## WORK REQUEST
Every entry below should be transcribed exactly; pictures stay out of the copy.

* * *

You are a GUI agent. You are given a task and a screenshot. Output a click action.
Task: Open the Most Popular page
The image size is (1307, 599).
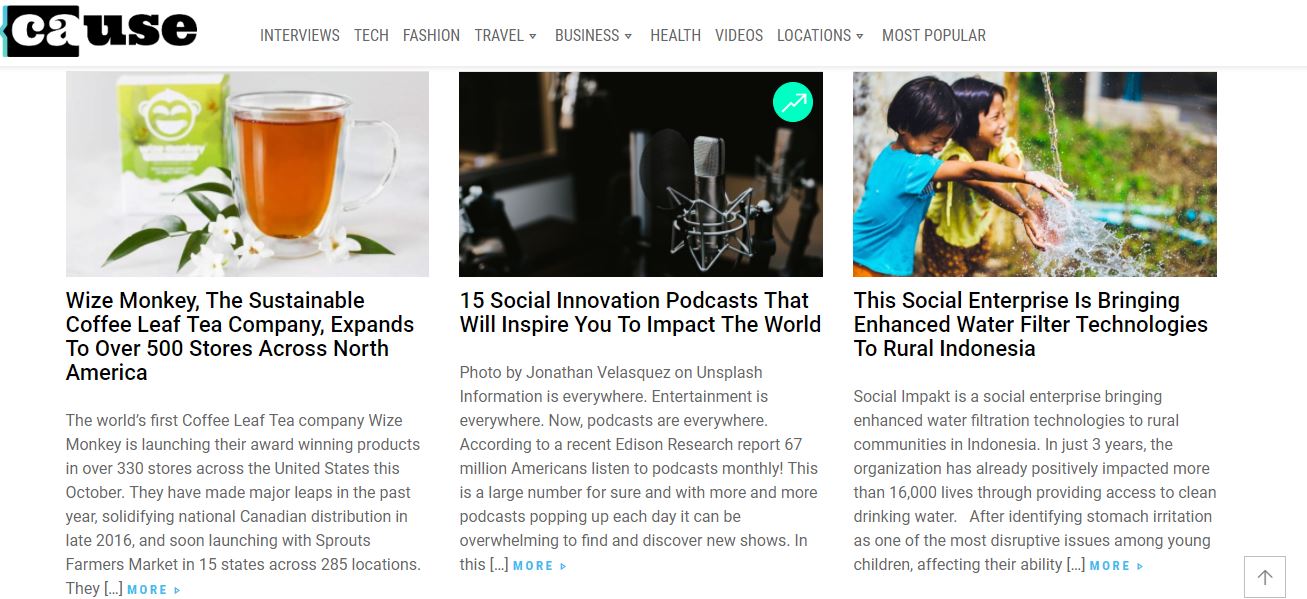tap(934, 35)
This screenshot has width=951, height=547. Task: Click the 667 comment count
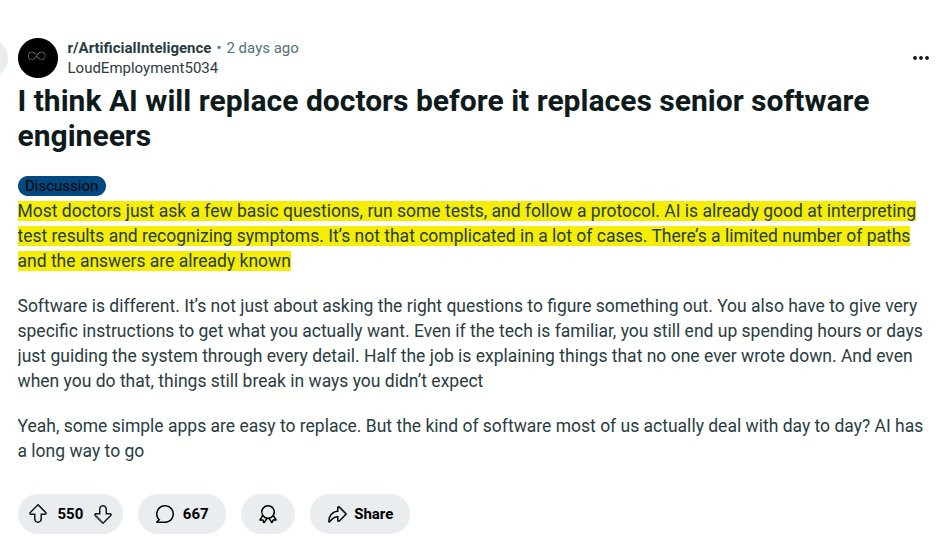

* * *

## RESPONSE
You are a GUI agent. You are given a task and a screenshot. Output a click action.
Task: Open the Most Popular page
The image size is (1307, 599).
tap(934, 35)
This screenshot has width=951, height=547. Task: Click the 667 comment count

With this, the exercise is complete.